◆ Stored data ◆
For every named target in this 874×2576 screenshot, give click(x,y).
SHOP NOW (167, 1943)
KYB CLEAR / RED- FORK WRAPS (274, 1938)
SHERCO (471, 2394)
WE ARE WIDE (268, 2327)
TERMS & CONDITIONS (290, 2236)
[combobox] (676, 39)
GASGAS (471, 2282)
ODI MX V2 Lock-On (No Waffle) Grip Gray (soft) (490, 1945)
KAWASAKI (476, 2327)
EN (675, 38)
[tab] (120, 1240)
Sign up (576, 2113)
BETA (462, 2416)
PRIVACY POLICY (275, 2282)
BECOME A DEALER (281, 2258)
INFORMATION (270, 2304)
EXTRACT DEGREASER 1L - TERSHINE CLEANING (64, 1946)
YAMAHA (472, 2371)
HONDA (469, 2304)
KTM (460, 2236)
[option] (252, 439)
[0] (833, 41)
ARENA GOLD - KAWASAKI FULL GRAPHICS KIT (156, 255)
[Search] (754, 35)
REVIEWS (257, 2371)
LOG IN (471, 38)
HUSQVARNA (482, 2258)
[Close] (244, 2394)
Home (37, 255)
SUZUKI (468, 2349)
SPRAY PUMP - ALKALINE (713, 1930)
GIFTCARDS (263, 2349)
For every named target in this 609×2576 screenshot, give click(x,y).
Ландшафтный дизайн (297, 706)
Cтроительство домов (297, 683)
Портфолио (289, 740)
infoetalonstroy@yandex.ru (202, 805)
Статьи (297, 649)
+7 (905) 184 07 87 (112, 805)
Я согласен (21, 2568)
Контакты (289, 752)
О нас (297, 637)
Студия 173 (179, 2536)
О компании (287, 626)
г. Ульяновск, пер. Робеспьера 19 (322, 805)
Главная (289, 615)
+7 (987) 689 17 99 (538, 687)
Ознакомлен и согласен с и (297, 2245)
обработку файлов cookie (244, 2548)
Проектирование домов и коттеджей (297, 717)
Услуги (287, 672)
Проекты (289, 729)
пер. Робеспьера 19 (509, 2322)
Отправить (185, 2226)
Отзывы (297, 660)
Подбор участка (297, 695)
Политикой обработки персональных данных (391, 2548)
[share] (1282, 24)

◆ Task directions ◆
Print exactly the stretch of lines beginning with the one that holds "Отправить (185, 2226)" and ending at the last line above.

◆ Written answer ◆
Отправить (185, 2226)
Отзывы (297, 660)
Подбор участка (297, 695)
Политикой обработки персональных данных (391, 2548)
[share] (1282, 24)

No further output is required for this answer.